Comprendre la taxe Zucman

Le débat politique en France est en train de devenir surréaliste. Le problème, c’est qu’on fait semblant de discuter des propositions sans chercher à comprendre exactement de quoi il s’agit. Le dernier exemple de cette attitude est celui de la taxe Zucman. A gauche, on s’imagine qu’on va taxer les riches, et on est pour. A droite, on est contre pour la même raison. Mais personne ne prend la peine d’essayer de comprendre comment la taxe Zucman fonctionne.

Essayons de comprendre. La proposition de Zucman est celle d’une « taxe plancher ». Une telle taxe fonctionne symétriquement par rapport aux « plafonds » installés par exemple par Nicolas Sarkozy avec son « bouclier fiscal ». Quelle était l’idée du « bouclier » ? Qu’il ne fallait pas que, toutes taxes confondues, une personne paye sur son revenu plus qu’un certain pourcentage « plafond ». Et bien, l’idée de Zucman est de créer un « plancher » qui fonctionnerait de manière symétrique : une personne ne devrait pas payer sur le revenu une taxe inférieure à un certain pourcentage, non pas de son revenu – et c’est là la différence – mais de son patrimoine. Un pourcentage que Zucman propose de fixer à 2%.

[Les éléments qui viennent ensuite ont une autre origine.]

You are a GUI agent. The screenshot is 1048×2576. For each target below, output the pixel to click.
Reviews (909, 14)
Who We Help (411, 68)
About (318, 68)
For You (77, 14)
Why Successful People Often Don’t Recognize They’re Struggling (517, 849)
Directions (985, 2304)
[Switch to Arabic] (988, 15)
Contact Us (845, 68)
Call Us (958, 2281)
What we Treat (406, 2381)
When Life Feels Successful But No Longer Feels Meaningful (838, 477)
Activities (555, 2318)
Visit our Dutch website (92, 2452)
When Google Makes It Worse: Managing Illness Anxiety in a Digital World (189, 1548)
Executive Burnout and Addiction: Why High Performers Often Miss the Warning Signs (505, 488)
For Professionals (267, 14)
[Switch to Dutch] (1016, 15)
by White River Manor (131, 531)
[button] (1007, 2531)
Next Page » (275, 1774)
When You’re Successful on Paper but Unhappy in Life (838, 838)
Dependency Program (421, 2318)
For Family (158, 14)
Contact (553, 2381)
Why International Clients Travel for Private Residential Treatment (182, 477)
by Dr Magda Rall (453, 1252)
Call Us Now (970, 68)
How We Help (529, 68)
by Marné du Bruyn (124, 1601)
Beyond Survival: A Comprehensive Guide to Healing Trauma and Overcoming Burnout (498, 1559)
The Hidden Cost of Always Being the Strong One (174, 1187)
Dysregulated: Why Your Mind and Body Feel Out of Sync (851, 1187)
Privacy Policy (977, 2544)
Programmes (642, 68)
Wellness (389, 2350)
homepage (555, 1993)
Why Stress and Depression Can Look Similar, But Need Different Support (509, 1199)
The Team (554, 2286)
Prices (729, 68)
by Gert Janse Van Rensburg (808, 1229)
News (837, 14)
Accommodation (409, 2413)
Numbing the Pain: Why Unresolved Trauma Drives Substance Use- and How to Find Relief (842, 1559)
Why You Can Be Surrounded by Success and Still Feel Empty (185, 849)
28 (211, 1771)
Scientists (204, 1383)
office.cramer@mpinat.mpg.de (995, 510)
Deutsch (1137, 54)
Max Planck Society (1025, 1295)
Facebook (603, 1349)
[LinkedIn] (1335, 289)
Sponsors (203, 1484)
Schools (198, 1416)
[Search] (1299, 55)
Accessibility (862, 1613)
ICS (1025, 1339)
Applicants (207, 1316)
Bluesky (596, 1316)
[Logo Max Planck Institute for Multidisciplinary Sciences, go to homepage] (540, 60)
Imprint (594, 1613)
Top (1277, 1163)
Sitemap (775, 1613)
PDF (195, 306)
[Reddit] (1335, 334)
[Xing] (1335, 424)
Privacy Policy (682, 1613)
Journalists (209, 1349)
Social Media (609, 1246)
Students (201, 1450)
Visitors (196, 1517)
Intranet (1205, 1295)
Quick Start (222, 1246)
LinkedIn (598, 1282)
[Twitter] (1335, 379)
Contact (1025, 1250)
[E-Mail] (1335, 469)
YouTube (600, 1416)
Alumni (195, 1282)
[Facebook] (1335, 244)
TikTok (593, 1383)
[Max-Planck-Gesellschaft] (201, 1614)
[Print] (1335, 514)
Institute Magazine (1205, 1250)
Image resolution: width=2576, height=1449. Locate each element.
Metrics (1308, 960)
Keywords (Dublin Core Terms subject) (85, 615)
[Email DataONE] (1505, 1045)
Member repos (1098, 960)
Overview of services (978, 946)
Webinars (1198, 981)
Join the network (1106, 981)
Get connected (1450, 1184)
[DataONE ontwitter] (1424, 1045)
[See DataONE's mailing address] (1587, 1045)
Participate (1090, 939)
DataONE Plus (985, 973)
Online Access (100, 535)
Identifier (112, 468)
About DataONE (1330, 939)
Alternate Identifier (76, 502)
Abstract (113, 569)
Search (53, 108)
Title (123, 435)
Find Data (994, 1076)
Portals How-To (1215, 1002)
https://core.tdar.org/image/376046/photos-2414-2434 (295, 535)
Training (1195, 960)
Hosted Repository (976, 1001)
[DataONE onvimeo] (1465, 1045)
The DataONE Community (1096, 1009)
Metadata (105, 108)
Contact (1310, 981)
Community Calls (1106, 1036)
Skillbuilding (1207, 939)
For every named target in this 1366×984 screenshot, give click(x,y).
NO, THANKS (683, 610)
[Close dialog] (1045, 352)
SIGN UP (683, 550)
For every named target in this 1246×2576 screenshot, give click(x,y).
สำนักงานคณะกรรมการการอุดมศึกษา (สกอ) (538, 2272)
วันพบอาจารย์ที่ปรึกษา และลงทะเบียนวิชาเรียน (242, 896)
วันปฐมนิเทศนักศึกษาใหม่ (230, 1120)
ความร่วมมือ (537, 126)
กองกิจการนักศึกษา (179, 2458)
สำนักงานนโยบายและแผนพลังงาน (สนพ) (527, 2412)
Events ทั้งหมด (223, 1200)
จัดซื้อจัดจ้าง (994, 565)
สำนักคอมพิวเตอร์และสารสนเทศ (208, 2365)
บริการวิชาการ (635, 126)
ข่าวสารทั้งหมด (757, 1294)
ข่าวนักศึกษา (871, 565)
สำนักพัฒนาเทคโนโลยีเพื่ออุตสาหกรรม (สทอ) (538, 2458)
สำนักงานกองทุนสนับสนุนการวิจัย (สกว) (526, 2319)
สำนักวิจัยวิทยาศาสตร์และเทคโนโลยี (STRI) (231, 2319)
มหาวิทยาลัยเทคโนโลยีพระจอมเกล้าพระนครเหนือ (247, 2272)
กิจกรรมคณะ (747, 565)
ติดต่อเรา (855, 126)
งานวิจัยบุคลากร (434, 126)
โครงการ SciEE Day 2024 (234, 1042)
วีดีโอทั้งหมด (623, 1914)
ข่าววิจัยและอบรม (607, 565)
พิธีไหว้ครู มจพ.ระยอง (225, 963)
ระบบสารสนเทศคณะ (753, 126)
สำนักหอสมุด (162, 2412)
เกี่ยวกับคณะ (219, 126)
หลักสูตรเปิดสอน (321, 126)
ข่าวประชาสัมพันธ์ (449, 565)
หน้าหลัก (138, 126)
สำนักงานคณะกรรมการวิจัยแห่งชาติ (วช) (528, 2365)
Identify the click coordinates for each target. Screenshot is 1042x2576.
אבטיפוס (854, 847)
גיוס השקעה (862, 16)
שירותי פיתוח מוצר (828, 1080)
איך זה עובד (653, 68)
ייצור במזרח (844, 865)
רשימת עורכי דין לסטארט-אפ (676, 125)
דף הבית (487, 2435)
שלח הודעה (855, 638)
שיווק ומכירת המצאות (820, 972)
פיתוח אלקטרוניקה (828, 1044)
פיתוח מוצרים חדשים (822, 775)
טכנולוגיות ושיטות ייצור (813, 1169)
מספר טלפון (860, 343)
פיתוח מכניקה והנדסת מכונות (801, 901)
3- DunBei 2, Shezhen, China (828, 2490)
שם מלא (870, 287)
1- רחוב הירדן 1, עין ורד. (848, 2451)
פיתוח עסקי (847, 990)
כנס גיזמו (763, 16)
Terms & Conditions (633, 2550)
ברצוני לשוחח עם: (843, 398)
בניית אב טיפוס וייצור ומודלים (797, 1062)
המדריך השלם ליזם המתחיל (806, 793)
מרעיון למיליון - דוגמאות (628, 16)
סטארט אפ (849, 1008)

Prenons le cas d’un célibataire des classes intermédiaires. Il gagne 4000 € par mois, et a un bel appartement à Paris valant 1.000.000 € et disons 100.000 € en actifs financiers. Il payera quelque 8000 € par an d’impôt sur le revenu, alors que le 2% de son patrimoine est de 11.000 €. Dans la logique de la taxe Zucman, il devra donc s’acquitter de 3000 € supplémentaires (1).

Sur un plan abstrait, la taxe Zucman revient à réintégrer dans le patrimoine les revenus « virtuels » du patrimoine, qui échappent à l’impôt. En effet, imaginons que mon cadre, au lieu de posséder un appartement valant 1.000.000 € avait cette somme à la banque à 4% d’intérêt, et payait avec ces intérêts le loyer de son appartement, ou bien – deuxième alternative – qu’il louait son appartement à un tiers et avec les loyers encaissés il louait un autre appartement (situations économiquement équivalentes). Dans le premier cas comme dans le second, les intérêts et les loyers seraient comptés dans son revenu et imposés.

La taxe Zucman n’est donc pas stricto sensu une taxe sur le PATRIMOINE. Ce n’est pas l’ISF sous un autre nom, contrairement à ce que croient beaucoup de militants de gauche. Si le patrimoine entre bien dans le calcul, l’objectif n’est pas de l’imposer en tant que tel mais de corriger l’imposition sur le REVENU. Ainsi, si le cadre de mon exemple avait un revenu supérieur, disons de 6000 € par mois, il payerait en impôt sur le revenu plus de 12.000 € par an… et du coup le montant du au titre de la taxe Zucman serait nul.

Le mécanisme proposé n’institue donc pas un impôt sur le patrimoine, mais cherche à rétablir la progressivité de l’impôt sur le revenu. Car on constate empiriquement qu’au-dessus d’un certain niveau de patrimoine, celui-ci devient régressif. Plus le patrimoine détenu par un contribuable est grand, et plus il génère des revenus non salariaux qu’on peut, par le biais de l’optimisation fiscale ou simplement par la jouissance directe, faire échapper à l’impôt sur le revenu.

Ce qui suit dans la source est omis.